The Party's Over: The Role of Earnings Guidance in Resolving Sentiment-Driven Overvaluation
University of Maryland - Department of Accounting & Information Assurance
University of Pennsylvania - The Wharton School
May 2, 2011
This paper shows that an important link between investor sentiment and firm overvaluation is optimistic earnings expectations, and that management earnings guidance aids in resolving sentiment-driven overvaluation. Using the firm characteristics identified by Baker and Wurgler (2006), we find that most of the negative returns to uncertain firms in months following high sentiment periods fall within the three-day window around management earnings guidance issuance. Comparisons of guidance months to non-guidance months show that guidance issuance affects the magnitude and not just the daily distribution of negative returns.
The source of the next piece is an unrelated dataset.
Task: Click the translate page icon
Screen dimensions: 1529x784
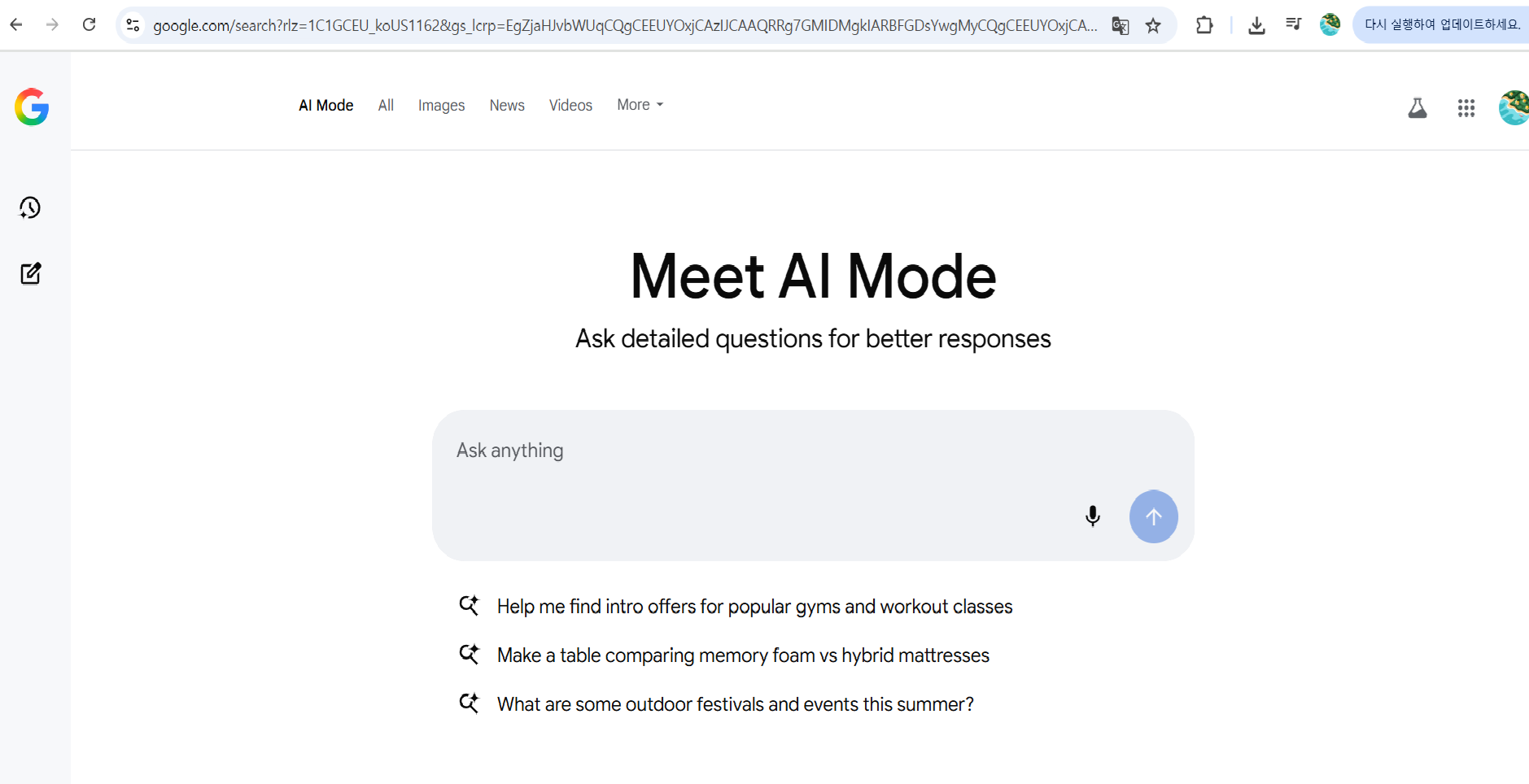Action: point(1121,26)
There is also some evidence of negative returns around earnings announcements for firms that previously issued guidance, suggesting that guidance does not entirely correct optimistic earnings expectations. To provide additional insight into the strength of the guidance effect, we show that the market reacts more strongly to surprises and particularly negative surprises following high sentiment periods. Finally, firms with higher transient institutional ownership are less likely to guide and their guidance is less likely to contain bad news following high sentiment periods, indicating that managers with a short-term focus are hesitant to correct optimistic market expectations.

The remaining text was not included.